» **Exercise directions**: The records below are to be written out exactly, with every picture omitted.

» **Provided entries**:
[Start of section]

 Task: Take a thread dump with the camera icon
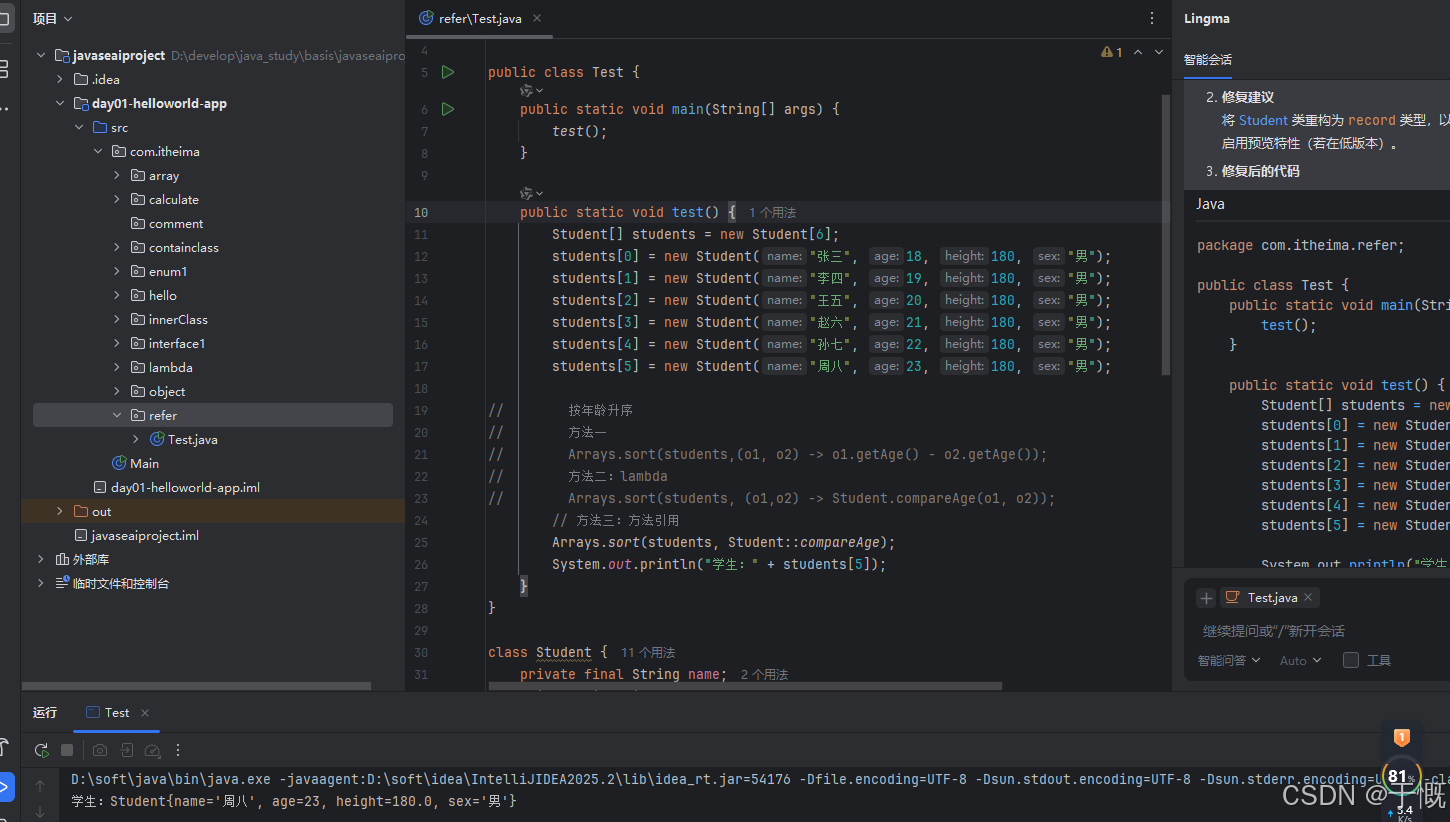[100, 750]
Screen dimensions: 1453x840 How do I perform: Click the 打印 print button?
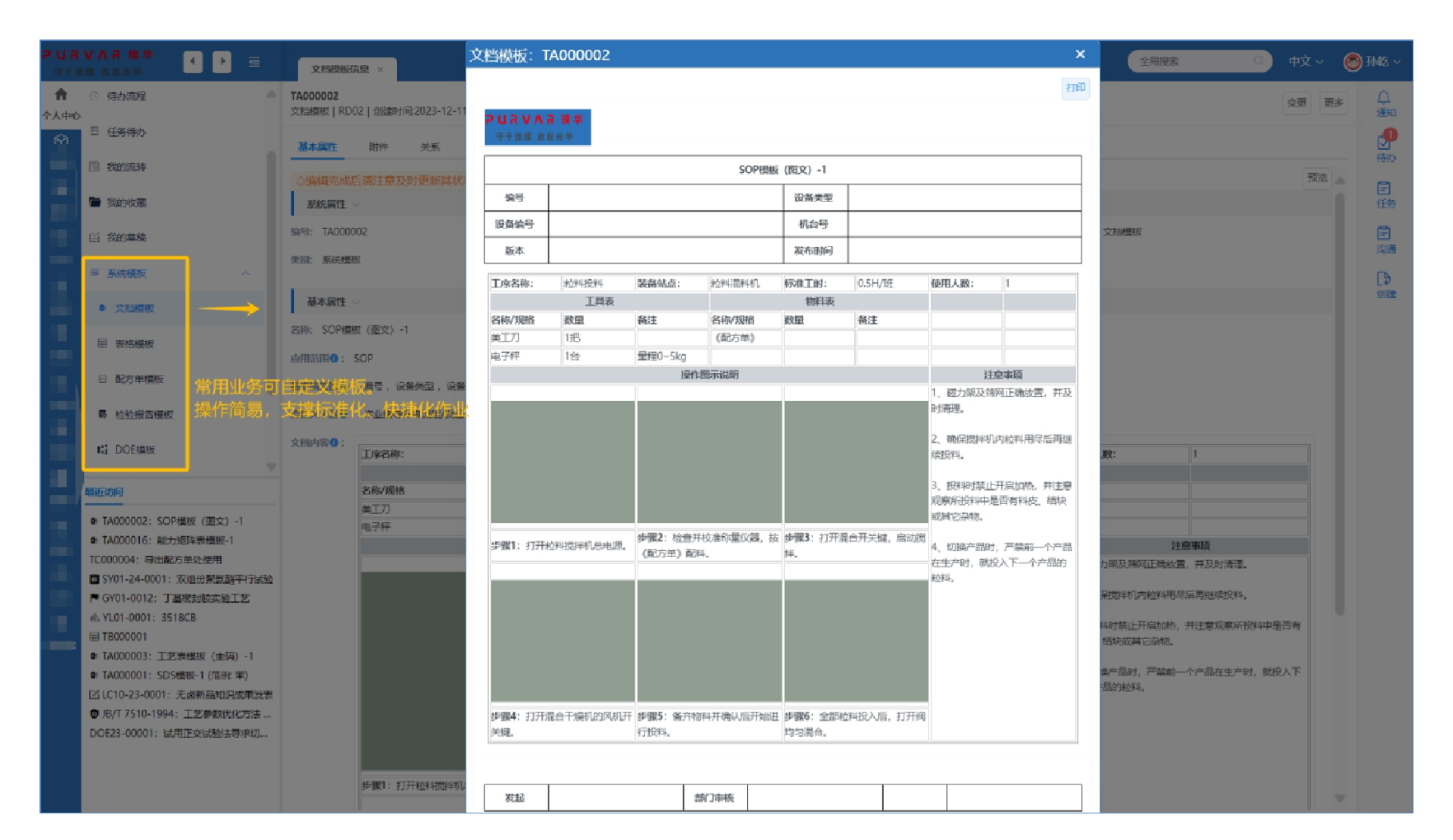[x=1075, y=88]
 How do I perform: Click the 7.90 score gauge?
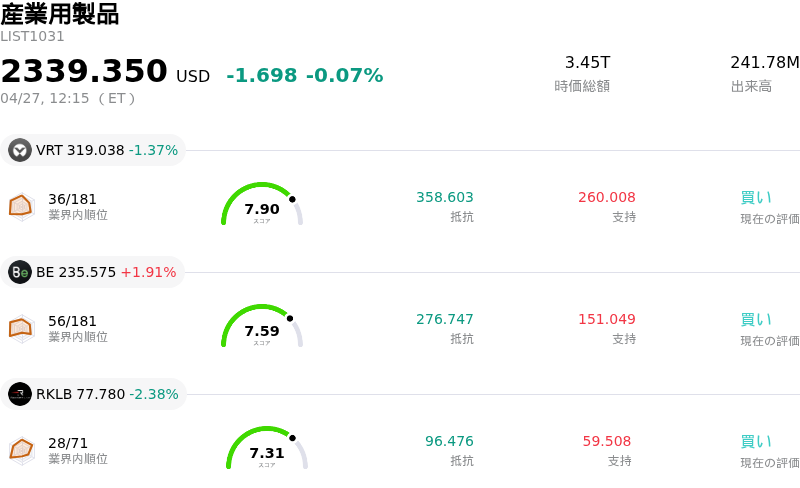(x=262, y=206)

[End of section]

» **Exercise result**:
 Task: Take a thread dump with the camera icon
[100, 750]
Screen dimensions: 1453x840 How do I perform: Click the 打印 print button?
[x=1075, y=88]
 How do I perform: Click the 7.90 score gauge?
(x=262, y=206)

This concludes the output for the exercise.